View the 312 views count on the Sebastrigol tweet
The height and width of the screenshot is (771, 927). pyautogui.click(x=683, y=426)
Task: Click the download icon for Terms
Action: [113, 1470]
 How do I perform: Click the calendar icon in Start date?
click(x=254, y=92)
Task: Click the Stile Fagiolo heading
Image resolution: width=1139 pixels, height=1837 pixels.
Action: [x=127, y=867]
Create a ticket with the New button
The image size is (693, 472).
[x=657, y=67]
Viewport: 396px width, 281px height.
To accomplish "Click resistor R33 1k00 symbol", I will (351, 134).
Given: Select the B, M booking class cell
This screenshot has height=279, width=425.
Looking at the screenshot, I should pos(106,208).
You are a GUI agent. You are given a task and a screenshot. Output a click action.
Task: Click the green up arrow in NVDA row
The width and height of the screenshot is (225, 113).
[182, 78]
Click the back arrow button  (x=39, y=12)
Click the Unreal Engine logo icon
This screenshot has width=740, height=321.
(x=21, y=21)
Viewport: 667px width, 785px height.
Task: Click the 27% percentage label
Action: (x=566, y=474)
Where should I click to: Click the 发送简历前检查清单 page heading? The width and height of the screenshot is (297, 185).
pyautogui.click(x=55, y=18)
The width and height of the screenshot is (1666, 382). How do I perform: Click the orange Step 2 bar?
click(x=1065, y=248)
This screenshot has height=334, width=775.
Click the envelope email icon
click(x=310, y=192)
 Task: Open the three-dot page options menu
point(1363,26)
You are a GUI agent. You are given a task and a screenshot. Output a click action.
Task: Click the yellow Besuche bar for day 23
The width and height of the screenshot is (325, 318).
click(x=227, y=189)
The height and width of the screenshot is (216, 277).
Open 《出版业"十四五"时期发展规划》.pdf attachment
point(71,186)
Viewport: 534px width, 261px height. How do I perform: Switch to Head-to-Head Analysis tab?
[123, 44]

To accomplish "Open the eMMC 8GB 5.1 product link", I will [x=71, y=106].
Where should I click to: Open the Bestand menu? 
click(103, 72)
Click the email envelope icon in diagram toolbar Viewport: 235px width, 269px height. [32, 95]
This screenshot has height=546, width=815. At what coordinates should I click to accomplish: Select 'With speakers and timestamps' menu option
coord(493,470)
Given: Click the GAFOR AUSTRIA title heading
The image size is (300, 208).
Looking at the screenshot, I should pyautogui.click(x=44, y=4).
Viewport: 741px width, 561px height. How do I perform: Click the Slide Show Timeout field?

━━━━━━━━━━━━━━━━━━━━

Exercise brief: Please copy every line of the material exactly.

Reply:
View the 312 views count on the Sebastrigol tweet
The height and width of the screenshot is (771, 927). pyautogui.click(x=683, y=426)
Task: Click the download icon for Terms
Action: [113, 1470]
 How do I perform: Click the calendar icon in Start date?
click(x=254, y=92)
Task: Click the Stile Fagiolo heading
Image resolution: width=1139 pixels, height=1837 pixels.
Action: [x=127, y=867]
Create a ticket with the New button
The image size is (693, 472).
[x=657, y=67]
Viewport: 396px width, 281px height.
To accomplish "Click resistor R33 1k00 symbol", I will (351, 134).
Given: Select the B, M booking class cell
This screenshot has height=279, width=425.
Looking at the screenshot, I should pos(106,208).
You are a GUI agent. You are given a task and a screenshot. Output a click action.
Task: Click the green up arrow in NVDA row
The width and height of the screenshot is (225, 113).
[182, 78]
Click the back arrow button  (x=39, y=12)
Click the Unreal Engine logo icon
This screenshot has width=740, height=321.
(x=21, y=21)
Viewport: 667px width, 785px height.
Task: Click the 27% percentage label
Action: (x=566, y=474)
Where should I click to: Click the 发送简历前检查清单 page heading? The width and height of the screenshot is (297, 185).
pyautogui.click(x=55, y=18)
The width and height of the screenshot is (1666, 382). How do I perform: Click the orange Step 2 bar?
click(x=1065, y=248)
This screenshot has height=334, width=775.
Click the envelope email icon
click(x=310, y=192)
 Task: Open the three-dot page options menu
point(1363,26)
You are a GUI agent. You are given a task and a screenshot. Output a click action.
Task: Click the yellow Besuche bar for day 23
The width and height of the screenshot is (325, 318).
click(x=227, y=189)
The height and width of the screenshot is (216, 277).
Open 《出版业"十四五"时期发展规划》.pdf attachment
point(71,186)
Viewport: 534px width, 261px height. How do I perform: Switch to Head-to-Head Analysis tab?
[123, 44]

To accomplish "Open the eMMC 8GB 5.1 product link", I will [x=71, y=106].
Where should I click to: Open the Bestand menu? 
click(103, 72)
Click the email envelope icon in diagram toolbar Viewport: 235px width, 269px height. [32, 95]
This screenshot has height=546, width=815. At what coordinates should I click to accomplish: Select 'With speakers and timestamps' menu option
coord(493,470)
Given: Click the GAFOR AUSTRIA title heading
The image size is (300, 208).
Looking at the screenshot, I should pyautogui.click(x=44, y=4).
Viewport: 741px width, 561px height. How do I perform: Click the Slide Show Timeout field?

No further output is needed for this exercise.